[PROBLEM DESCRIPTION]
Repeat the data below word for word, starting with the line that contains "I will coord(227,654)." and going on through the line that contains "Action: coord(448,487)", with both of those lines included.

[EXERCISE INPUT]
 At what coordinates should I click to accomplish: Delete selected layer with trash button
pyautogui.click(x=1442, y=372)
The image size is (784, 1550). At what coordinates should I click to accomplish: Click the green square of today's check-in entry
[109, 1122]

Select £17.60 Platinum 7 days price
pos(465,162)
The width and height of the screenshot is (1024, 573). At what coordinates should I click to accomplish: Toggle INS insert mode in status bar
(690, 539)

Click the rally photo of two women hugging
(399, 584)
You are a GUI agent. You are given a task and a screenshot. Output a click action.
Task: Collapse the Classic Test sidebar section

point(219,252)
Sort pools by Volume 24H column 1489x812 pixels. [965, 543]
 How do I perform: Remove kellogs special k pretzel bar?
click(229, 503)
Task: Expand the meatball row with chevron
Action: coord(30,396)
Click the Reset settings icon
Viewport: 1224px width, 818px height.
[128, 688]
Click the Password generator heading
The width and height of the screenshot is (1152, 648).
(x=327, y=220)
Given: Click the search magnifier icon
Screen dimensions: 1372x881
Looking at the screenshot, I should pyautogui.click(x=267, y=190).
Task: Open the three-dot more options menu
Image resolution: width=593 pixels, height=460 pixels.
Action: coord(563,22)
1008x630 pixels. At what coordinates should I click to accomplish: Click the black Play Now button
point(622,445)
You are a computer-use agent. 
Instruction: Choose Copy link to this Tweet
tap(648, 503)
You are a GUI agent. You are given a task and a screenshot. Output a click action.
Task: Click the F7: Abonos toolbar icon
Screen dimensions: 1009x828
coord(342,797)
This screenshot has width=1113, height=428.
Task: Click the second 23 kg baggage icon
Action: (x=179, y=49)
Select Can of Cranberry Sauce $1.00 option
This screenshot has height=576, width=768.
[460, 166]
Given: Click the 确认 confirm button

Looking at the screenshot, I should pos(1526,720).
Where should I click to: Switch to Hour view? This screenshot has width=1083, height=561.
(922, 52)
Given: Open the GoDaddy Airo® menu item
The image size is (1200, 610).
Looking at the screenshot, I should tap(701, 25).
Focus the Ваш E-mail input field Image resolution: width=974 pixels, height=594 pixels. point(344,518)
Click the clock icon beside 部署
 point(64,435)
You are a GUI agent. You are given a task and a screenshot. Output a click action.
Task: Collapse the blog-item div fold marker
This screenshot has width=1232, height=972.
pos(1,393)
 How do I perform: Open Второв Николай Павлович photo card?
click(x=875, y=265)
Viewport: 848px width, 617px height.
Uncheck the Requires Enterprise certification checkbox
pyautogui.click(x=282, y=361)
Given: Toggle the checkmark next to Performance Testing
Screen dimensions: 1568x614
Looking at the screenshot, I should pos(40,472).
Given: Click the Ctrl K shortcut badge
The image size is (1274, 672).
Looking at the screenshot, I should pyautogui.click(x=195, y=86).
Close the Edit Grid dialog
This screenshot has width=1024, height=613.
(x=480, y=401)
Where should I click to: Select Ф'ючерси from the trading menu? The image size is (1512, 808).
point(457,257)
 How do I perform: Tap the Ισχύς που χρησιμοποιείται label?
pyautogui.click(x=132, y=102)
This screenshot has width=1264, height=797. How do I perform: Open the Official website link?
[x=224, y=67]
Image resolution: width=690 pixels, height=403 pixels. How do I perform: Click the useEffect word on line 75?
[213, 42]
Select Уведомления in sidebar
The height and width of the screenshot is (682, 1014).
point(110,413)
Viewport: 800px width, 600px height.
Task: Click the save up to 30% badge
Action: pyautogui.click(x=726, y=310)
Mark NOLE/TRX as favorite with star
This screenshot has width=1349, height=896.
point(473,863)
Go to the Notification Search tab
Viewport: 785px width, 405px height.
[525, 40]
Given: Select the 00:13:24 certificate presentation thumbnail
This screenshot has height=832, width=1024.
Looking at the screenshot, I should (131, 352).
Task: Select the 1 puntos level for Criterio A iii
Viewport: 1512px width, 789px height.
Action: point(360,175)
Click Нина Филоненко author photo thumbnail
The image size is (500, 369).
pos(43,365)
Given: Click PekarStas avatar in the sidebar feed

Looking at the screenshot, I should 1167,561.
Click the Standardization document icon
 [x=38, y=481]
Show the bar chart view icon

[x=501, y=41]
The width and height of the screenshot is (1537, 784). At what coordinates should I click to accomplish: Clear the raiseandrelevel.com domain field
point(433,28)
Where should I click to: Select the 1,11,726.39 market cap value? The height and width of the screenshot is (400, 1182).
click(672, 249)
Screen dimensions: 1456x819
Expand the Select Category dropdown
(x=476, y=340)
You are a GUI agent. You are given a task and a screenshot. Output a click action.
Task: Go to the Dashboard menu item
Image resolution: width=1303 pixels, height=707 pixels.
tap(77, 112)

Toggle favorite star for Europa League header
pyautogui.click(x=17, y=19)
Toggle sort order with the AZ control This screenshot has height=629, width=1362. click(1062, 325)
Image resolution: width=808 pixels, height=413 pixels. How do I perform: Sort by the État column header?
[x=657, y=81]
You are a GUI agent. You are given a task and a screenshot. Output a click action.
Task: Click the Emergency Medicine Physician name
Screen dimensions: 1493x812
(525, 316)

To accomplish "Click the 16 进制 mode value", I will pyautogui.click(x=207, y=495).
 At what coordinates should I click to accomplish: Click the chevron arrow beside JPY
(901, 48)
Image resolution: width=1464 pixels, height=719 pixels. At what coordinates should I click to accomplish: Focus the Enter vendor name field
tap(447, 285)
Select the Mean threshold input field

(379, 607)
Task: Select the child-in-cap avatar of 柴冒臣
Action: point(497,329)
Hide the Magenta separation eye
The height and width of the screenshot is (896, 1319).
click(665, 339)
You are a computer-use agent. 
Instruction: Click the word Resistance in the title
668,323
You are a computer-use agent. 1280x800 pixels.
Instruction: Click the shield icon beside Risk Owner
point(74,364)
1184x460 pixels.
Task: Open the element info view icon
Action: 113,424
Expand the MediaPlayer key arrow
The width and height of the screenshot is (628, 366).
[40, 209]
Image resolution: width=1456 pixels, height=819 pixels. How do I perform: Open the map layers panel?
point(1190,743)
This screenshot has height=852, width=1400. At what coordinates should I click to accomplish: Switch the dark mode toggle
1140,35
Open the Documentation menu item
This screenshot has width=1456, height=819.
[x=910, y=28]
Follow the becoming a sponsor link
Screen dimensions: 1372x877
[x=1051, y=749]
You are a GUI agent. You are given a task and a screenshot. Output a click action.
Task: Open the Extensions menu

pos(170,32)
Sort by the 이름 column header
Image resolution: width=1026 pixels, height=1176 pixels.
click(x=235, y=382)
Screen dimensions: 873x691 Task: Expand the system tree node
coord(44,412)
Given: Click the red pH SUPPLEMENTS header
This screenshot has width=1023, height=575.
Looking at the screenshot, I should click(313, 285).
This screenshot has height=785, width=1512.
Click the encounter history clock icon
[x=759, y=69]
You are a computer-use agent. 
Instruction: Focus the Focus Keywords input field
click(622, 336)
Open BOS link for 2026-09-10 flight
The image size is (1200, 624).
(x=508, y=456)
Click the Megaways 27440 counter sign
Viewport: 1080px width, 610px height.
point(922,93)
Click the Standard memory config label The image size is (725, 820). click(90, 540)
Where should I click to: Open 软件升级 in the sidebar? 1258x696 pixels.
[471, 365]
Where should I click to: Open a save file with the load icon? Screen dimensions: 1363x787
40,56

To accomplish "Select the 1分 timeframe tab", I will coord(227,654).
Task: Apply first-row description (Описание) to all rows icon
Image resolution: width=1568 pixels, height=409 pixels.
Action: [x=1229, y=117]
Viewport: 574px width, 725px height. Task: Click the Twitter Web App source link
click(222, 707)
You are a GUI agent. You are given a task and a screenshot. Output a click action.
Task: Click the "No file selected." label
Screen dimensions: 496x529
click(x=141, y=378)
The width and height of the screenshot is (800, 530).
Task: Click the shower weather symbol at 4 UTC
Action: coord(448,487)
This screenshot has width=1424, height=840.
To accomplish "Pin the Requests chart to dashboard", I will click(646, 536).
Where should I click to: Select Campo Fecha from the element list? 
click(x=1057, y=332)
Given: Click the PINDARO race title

[SOLVED PROBLEM]
To accomplish "Select the 1分 timeframe tab", I will coord(227,654).
Task: Apply first-row description (Описание) to all rows icon
Image resolution: width=1568 pixels, height=409 pixels.
Action: [x=1229, y=117]
Viewport: 574px width, 725px height. Task: Click the Twitter Web App source link
click(222, 707)
You are a GUI agent. You are given a task and a screenshot. Output a click action.
Task: Click the "No file selected." label
Screen dimensions: 496x529
click(x=141, y=378)
The width and height of the screenshot is (800, 530).
Task: Click the shower weather symbol at 4 UTC
Action: coord(448,487)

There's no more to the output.